Show HN: Hatchet – Open-source distributed task queue

1. bluehadoop ◴[08 Mar 24 18:08 UTC] No.39643927[source]▶

How does this compare against Temporal/Cadence/Conductor? Does hatchet also support durable execution?

https://temporal.io/ https://cadenceworkflow.io/ https://conductor-oss.org/

2. abelanger ◴[08 Mar 24 18:50 UTC] No.39644550[source]▶

It's very similar - I used Temporal at a previous company to run a couple million workflows per month. The gRPC networking with workers is the most similar component, I especially liked that I only had to worry about an http2 connection with mTLS instead of a different broker protocol.

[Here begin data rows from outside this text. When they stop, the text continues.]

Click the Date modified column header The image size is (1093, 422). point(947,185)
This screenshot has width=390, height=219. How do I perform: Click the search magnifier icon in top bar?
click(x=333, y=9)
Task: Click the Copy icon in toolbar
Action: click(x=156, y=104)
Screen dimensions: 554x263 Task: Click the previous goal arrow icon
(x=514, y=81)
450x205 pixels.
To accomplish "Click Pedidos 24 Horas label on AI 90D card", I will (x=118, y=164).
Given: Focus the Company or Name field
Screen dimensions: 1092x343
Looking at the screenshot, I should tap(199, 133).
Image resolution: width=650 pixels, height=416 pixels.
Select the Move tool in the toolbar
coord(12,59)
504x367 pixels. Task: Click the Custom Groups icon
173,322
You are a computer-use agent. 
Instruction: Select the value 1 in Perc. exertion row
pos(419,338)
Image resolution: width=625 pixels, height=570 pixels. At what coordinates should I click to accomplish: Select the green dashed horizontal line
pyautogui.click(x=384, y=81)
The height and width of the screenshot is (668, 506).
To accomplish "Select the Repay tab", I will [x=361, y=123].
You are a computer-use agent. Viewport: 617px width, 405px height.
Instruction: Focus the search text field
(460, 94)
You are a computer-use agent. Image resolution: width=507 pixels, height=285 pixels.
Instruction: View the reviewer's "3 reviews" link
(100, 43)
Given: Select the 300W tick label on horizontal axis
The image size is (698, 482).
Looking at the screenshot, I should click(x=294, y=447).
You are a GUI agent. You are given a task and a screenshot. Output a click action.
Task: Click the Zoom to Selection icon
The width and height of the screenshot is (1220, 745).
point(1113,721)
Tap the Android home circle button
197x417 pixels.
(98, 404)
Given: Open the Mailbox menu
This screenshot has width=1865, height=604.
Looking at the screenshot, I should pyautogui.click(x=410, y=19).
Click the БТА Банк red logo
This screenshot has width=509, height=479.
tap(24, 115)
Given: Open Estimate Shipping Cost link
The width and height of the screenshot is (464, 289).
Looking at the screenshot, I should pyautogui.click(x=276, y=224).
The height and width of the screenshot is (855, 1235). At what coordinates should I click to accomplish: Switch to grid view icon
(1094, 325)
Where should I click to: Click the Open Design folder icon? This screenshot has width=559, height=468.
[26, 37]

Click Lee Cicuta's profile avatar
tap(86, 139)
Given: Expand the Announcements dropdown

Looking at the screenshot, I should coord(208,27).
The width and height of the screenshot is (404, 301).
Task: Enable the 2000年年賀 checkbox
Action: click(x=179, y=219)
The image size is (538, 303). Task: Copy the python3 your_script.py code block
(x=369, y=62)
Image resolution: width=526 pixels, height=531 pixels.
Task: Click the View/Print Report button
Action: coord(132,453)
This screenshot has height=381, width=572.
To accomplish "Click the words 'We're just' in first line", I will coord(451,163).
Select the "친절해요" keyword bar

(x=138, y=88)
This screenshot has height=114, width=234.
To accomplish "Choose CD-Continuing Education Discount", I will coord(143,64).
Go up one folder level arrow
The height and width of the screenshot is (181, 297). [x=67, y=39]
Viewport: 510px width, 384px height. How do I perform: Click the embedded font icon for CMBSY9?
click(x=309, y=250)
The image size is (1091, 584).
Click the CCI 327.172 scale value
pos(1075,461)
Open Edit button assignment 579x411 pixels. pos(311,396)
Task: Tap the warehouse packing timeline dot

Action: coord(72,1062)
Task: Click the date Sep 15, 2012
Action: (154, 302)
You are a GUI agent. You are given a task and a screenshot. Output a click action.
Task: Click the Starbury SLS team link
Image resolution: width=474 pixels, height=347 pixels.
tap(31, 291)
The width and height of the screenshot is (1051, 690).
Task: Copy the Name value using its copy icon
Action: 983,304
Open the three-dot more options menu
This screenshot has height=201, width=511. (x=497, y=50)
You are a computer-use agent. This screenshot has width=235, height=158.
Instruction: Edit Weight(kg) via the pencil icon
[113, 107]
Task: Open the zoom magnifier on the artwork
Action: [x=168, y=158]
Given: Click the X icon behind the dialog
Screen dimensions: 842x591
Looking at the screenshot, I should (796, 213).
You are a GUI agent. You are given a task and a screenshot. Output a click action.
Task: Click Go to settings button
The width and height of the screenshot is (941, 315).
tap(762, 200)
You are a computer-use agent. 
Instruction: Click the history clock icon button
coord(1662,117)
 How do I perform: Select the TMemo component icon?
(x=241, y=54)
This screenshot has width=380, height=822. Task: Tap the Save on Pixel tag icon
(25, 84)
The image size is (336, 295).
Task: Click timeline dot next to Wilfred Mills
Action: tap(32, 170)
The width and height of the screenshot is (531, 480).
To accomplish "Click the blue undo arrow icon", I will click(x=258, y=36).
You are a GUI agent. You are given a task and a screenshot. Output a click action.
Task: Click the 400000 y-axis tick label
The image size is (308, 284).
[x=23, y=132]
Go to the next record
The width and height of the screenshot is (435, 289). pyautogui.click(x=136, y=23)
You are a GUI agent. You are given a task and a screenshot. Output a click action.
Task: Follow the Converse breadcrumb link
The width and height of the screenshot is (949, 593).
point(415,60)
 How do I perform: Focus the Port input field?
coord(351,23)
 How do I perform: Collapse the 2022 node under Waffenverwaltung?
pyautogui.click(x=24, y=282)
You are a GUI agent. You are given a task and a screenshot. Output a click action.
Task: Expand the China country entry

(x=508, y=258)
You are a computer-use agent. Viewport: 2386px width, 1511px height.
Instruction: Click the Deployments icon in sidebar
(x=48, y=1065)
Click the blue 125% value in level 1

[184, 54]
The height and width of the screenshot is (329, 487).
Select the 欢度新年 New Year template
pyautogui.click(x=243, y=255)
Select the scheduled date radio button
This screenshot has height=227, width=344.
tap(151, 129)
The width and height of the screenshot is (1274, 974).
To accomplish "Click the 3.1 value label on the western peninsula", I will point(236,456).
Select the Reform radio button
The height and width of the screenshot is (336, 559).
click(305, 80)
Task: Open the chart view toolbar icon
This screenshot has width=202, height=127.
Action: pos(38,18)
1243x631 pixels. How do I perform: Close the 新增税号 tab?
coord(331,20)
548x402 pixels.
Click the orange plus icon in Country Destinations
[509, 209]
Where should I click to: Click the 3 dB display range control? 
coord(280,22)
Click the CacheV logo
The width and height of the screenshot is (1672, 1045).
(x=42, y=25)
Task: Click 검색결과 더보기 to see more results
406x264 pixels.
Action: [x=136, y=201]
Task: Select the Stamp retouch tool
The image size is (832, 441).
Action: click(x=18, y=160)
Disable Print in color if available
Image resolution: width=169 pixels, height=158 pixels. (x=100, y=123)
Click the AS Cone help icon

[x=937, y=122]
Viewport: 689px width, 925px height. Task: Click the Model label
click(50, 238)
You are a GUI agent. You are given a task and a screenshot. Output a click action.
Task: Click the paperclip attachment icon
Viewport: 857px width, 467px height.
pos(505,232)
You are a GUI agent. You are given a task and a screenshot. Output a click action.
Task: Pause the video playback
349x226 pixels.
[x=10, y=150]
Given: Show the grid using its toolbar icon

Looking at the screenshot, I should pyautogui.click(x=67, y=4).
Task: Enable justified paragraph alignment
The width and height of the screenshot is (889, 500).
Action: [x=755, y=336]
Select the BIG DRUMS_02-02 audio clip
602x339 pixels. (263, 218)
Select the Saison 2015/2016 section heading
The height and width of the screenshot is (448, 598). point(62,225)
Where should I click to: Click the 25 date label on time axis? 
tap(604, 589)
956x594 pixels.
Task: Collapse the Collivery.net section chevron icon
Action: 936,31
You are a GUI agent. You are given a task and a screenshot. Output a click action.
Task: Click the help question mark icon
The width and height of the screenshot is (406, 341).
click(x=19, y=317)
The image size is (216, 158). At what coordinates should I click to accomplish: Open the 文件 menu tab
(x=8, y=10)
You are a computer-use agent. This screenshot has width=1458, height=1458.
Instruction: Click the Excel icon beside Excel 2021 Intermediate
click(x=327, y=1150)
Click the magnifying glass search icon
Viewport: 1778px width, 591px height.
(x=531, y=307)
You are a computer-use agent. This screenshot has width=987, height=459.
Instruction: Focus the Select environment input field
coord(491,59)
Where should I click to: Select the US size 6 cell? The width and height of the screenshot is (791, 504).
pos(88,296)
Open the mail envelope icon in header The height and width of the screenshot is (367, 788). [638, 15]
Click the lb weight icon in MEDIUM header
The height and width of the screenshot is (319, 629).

Temporal is a powerful system but we were getting to the point where it took a full-time engineer to build an observability layer around Temporal. Integrating workflows in an intuitive way with OpenTelemetry and logging was surprisingly non-arbitrary. We wanted to build more of a Vercel-like experience for managing workflows.

We have a section on the docs page for durable execution [1], also see the comment on HN [2]. Like I mention in that comment, we still have a long way to go before users can write a full workflow in code in the same style as a Temporal workflow, users either define the execution path ahead of time or invoke a child workflow from an existing workflow. This is also something that requires customization for each SDK - like Temporal's custom asyncio event loop in their Python SDK [3]. We don't want to roll this out until we can be sure about compatibility with the way most people write their functions.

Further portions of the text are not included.